The U.S. Court of Appeals for the Federal Circuit handed out some black marks Thursday to Regeneron Pharmaceuticals Inc. and its litigation counsel at Irell & Manella.

The appellate court upheld a New York federal judge’s caustic 2015 ruling that tagged the New York-based biotech company with inequitable conduct at the U.S. Patent and Trademark Office. U.S. District Judge Katherine Forrest had ruled that Regeneron’s subsequent misconduct during patent infringement litigation supported the finding that the company deliberately deceived the PTO. “That which was obtained by misconduct ends as a result of misconduct,” Forrest had ruled.

An Irell team led by partners David Gindler and Jason Sheasby represented Regeneron during much of the district court proceedings. Fitzpatrick, Cella, Harper & Cella took over midway through, and Regeneron’s patent prosecution firm, Foley Hoag, also participated. An Irell spokeswoman did not immediately return a phone call seeking comment.

Federal Circuit Chief Judge Sharon Prost and Judge Evan Wallach endorsed Forrest’s reasoning Thursday. Forrest did not err by drawing an adverse inference from Regeneron’s “repeated violations of the district court’s discovery orders and improper secreting of relevant and non-privileged documents,” Prost wrote in Regeneron Pharmaceuticals v. Merus.

Judge Pauline Newman dissented, saying Regeneron is entitled to a full trial on the issue of its intent.

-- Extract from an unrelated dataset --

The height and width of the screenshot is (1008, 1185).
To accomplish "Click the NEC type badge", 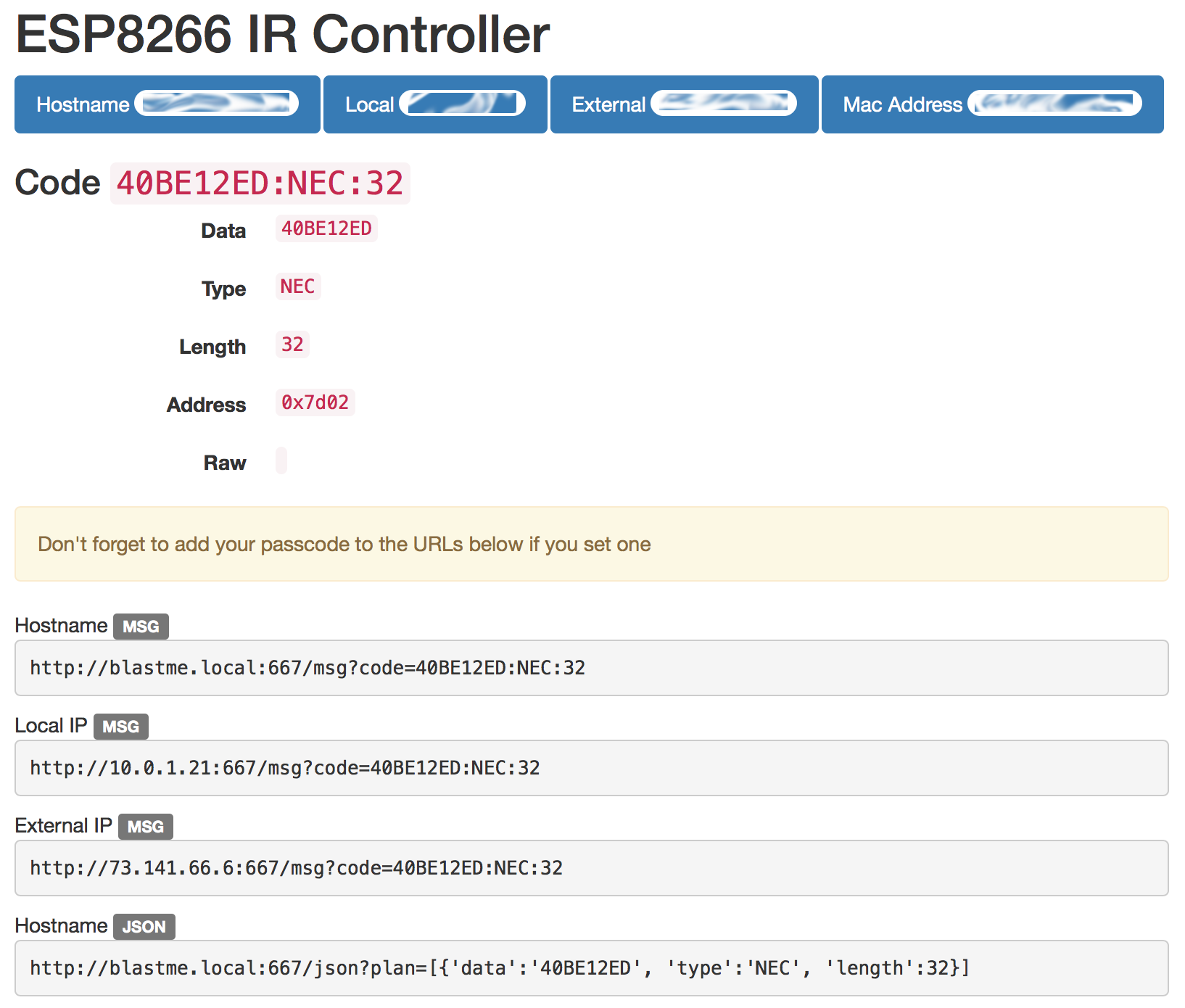I will [x=297, y=286].
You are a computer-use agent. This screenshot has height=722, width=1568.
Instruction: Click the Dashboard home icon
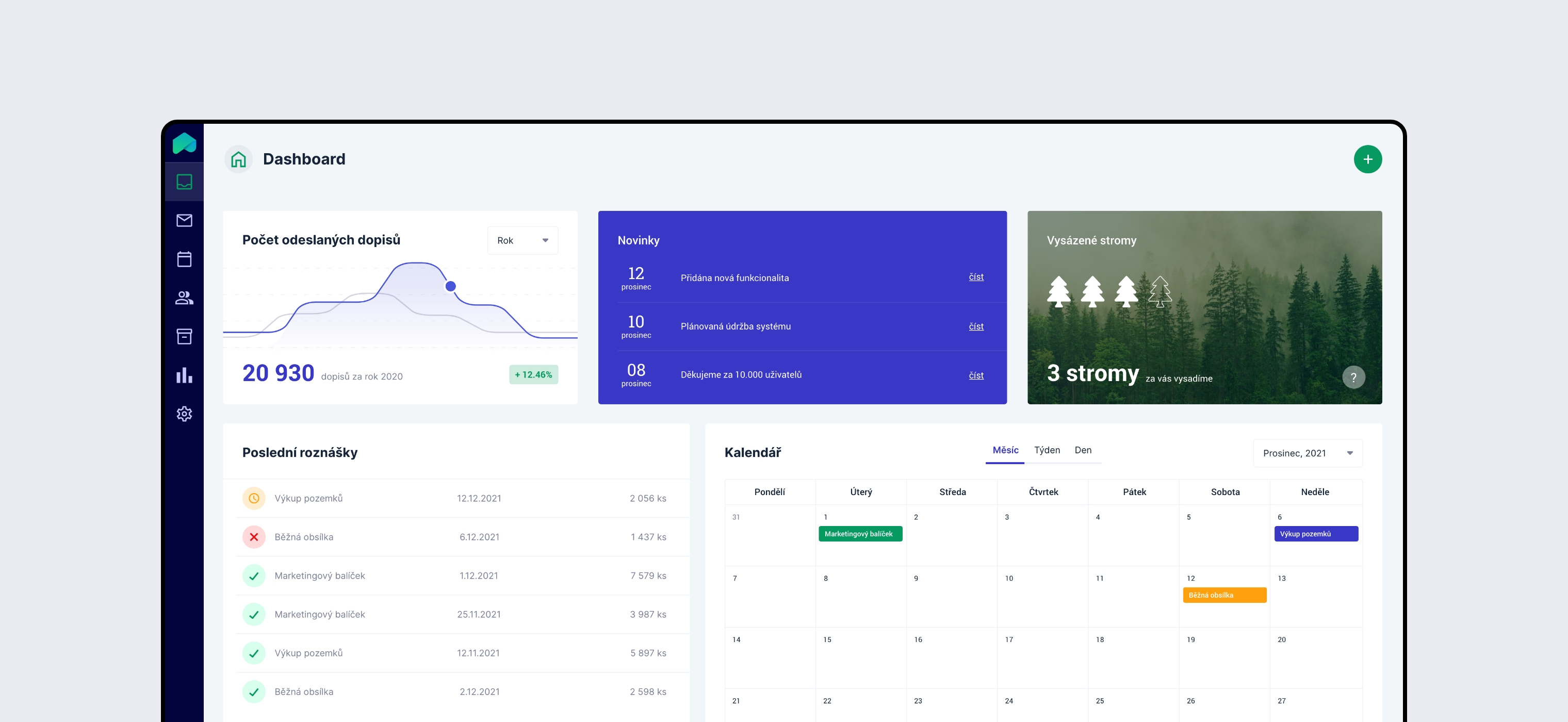[x=239, y=159]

The decision means a 2013 Regeneron patent on a mouse genetically engineered with human DNA segments is invalid. It also opens the door for a substantial attorneys fee award for Dutch biotech company Merus B.V., one of the companies Regeneron and Irell sued for infringing the patent. Merus has already moved for fees and costs, but Forrest had set that issue aside pending the appellate outcome.

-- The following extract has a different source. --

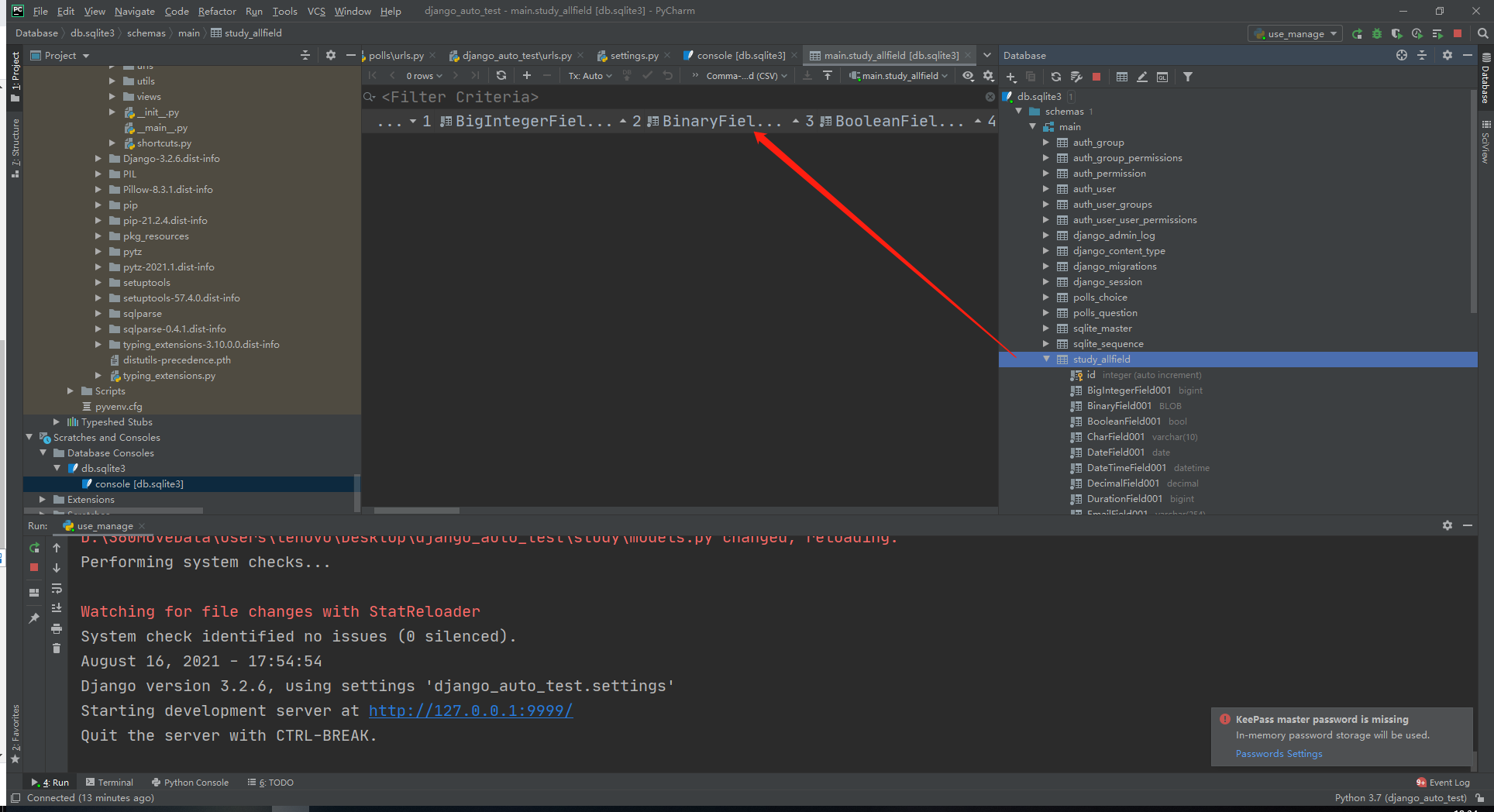
Task: Toggle soft-wrap in the Run console
Action: click(57, 589)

The Federal Circuit’s affirmance is also a black eye for Tor Smeland, the in-house attorney responsible for prosecuting Regeneron’s patent, and Regeneron senior VP Andrew Murphy, a co-inventor of the patent. But most of Forrest’s ire seemed directed at the Irell litigators. She clashed with them almost from the start of the case, accusing them of hiding the ball with infringement contentions and claim construction briefing.

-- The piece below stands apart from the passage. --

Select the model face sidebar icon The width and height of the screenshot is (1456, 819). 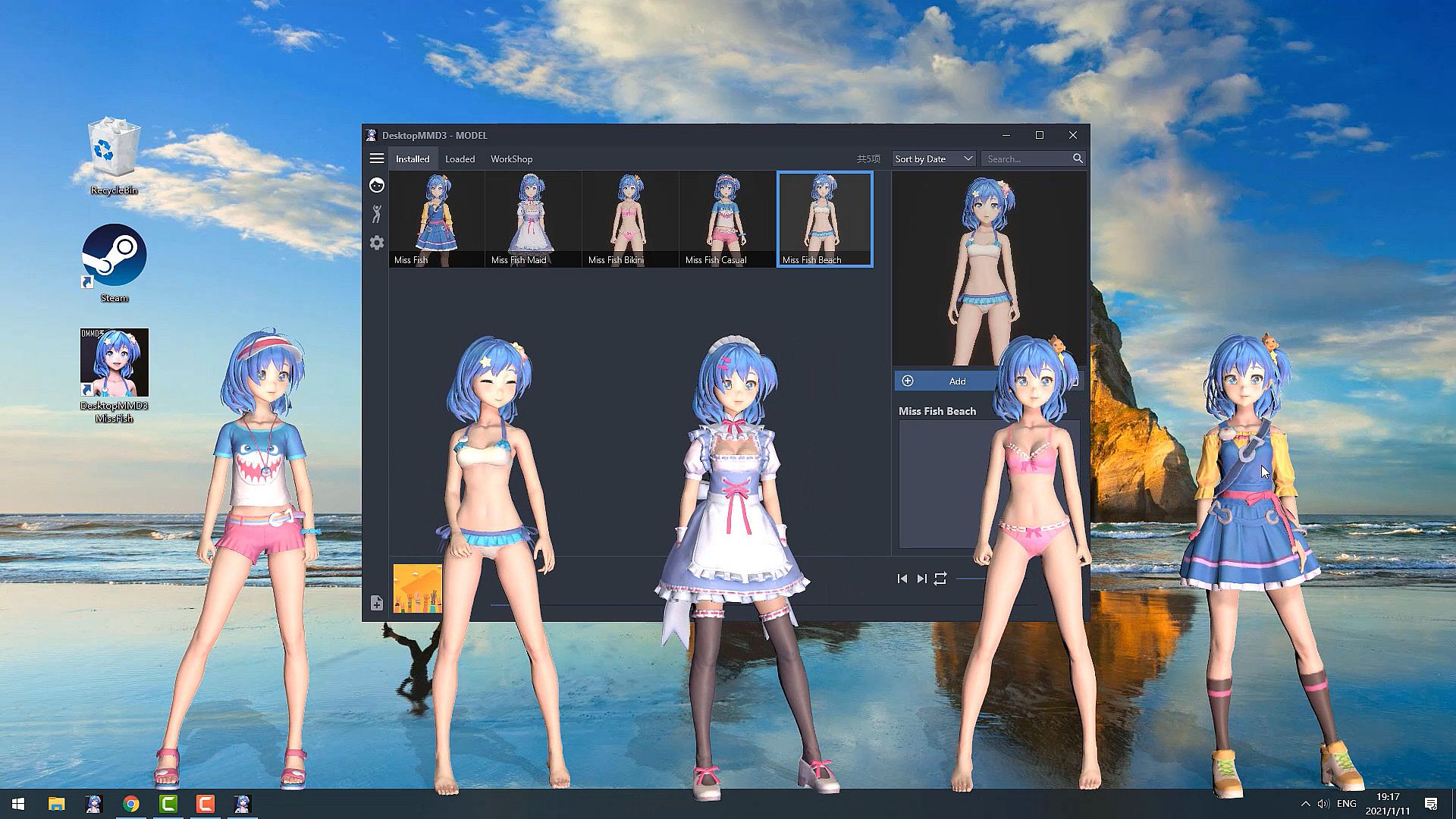click(376, 185)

“It just seemed like total gamesmanship to me,” she told Sheasby at an August 2014 hearing on whether Regeneron’s infringement contentions met local rules. “And I was shocked, frankly, that the firm of Irell & Manella would have done that.”

In retrospect, she wrote in her 2015 order, those “shenanigans” were designed to cover up the flaws in Regeneron’s patent.

Irell withdrew from the case a few months later, succeeded by Fitzpatrick, Cella. Around that time Regeneron produced a memo from a Foley Hoag attorney that prompted an in camera audit of Regeneron’s privilege log. “As it turned out the log was Pandora’s Box,” Forrest wrote, finding it contained numerous non-privileged documents that Regeneron had failed to produce, among other things.

Based on the misconduct, Forrest drew an adverse inference that Smeland and Murphy had known about invalidating prior art when they prosecuted the patent and elected to withhold it.

That was a reasonable conclusion, Prost wrote Thursday. “In light of appellant’s widespread litigation misconduct,” Prost wrote, “the district court did not abuse its discretion by drawing an adverse inference of specific intent to deceive the PTO.”

Newman argued in dissent that intent to deceive the PTO cannot be made by inference. She noted that Forrest had originally scheduled a bench trial on the issue of intent. “This absence of trial and trial findings on this critical issue cannot be substituted by inference,” Newman wrote.

Kirkland & Ellis represented Merus at trial and on appeal. Partner Patricia Carson argued the appeal.

Hogan Lovells partner Neal Katyal argued the appeal for Regeneron.